::: Material
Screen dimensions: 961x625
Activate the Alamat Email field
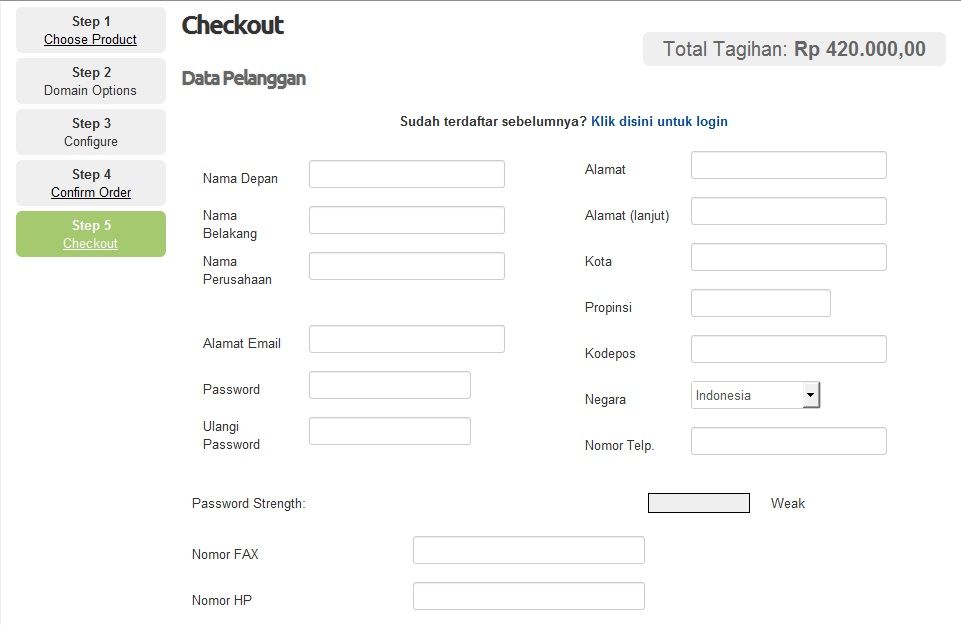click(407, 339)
::::::
::: Material
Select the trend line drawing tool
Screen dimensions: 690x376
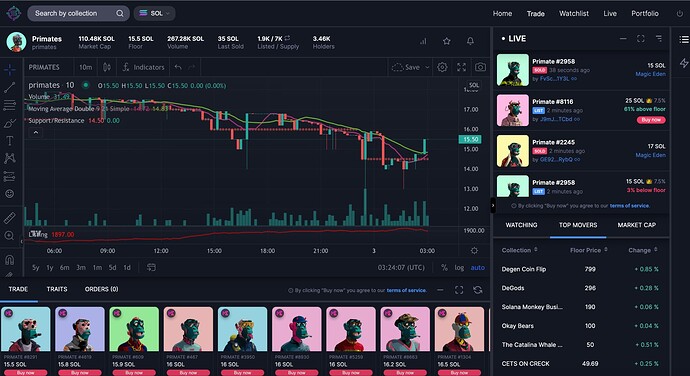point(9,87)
::::::
Request:
Reproduce the listing word for word, from the line containing "Select the trend line drawing tool" through the line containing "point(9,87)", leaving out the pictures.

Exercise solution:
Select the trend line drawing tool
Screen dimensions: 690x376
point(9,87)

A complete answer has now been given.